Hi guys, I'm currently in a bit of a pickle. I've found that the more I think about it, the more I want to leave the Uk and I'm trying to decide between France and New Zealand (pretty random I know but there are reasons). I'm currently studying to become an operating department practitioner, called an anaesthetic assistant in NZ I think. I'm pretty sure this is on the list of skills required at the moment, but does anyone have any experience of getting a healthcare job, applying, how this affects your visa application, transferring qualifications and wages? Pretty much any info I can get in this area would be great. I would love to live in the south, preferably in a rural area, but is this unrealistic if I would be working in a hospital?


----------



## alicewoz (Apr 4, 2015)

Also I'm fairly new here so sorry if this has already been discussed!


----------



## sabey (Apr 29, 2012)

It's quite difficult to exactly match a ODP or ODA in NZ from the experience of my friend. They ended up utilising his wife's nursing qualification. Have a good look through the exact job qualifications on the Skilled LTSlist


----------



## escapedtonz (Apr 6, 2012)

alicewoz said:


> Hi guys, I'm currently in a bit of a pickle. I've found that the more I think about it, the more I want to leave the Uk and I'm trying to decide between France and New Zealand (pretty random I know but there are reasons).
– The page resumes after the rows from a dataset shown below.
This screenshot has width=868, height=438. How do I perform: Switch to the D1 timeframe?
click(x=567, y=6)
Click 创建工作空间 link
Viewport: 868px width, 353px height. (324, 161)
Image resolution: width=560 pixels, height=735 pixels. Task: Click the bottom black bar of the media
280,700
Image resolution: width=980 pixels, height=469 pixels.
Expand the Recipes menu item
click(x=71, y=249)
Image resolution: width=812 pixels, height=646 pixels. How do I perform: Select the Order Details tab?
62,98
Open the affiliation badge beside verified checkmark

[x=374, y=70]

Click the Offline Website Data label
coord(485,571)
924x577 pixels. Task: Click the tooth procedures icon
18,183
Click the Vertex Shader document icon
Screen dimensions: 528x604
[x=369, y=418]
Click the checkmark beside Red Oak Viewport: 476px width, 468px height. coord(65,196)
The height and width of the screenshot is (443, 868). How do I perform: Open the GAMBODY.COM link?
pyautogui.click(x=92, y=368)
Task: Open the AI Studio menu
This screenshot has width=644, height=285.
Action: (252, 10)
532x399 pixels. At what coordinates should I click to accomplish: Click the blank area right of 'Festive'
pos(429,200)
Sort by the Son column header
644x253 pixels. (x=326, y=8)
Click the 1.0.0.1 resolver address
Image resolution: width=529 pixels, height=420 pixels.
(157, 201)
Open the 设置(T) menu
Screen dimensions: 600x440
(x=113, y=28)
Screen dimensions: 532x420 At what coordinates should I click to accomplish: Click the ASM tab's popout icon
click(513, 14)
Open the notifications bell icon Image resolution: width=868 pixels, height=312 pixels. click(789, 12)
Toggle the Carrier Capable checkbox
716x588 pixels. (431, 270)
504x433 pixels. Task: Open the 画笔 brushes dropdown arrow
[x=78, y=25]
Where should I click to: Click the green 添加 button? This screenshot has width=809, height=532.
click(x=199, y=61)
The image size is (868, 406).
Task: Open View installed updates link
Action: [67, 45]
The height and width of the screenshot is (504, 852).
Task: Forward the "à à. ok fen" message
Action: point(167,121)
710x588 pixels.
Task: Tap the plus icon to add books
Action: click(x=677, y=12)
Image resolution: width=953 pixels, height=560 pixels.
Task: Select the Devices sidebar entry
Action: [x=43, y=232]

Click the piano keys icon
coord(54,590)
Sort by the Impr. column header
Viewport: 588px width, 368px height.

I'm currently studying to become an operating department practitioner, called an anaesthetic technician in NZ I think. I'm pretty sure this is on the list of skills required at the moment, but does anyone have any experience of getting a healthcare job, applying, how this affects your visa application, transferring qualifications and wages? Pretty much any info I can get in this area would be great. I would love to live in the south, preferably in a rural area, but is this unrealistic if I would be working in a hospital?


Hi and welcome,

Good choice  .....although I've spent a lot of time in France and love the place, but for me it was just the language barrier and lack of decent opportunities that made me look further afield. 
Anaesthetic technicians are classed as skilled here and they are on the ISSL only which is the Immediate Skill Shortage List meaning if you landed a job as one here and you were suitably eligible then you could receive an Essential Skills Job Search Visa for up to 5 years depending on how long the job offer was and you could well apply for a more permanent visa whilst here.
My wife is a nurse (was an intensive care sister) and didn't have any problems whatsoever getting a job in Wellington in a different area - practice nursing, but here in Tauranga she has struggled and still hasn't got a permanent post yet but hopefully that's only a couple of months away.
You really need to research places in the South Island where you would like to live and see which of these places has a hospital and unit that you could work on. You are pretty much narrowing down your possibilities though doing it that way. 
No matter where you live and work in the South Island you aren't far from being rural 
There's only around 1 Million people live in the South Island so the infrastructure isn't vast, meaning you never have miles to drive before you reach the city limits and the countryside. It's a playground for farming, rural living, extreme sports, mountains, lakes etc.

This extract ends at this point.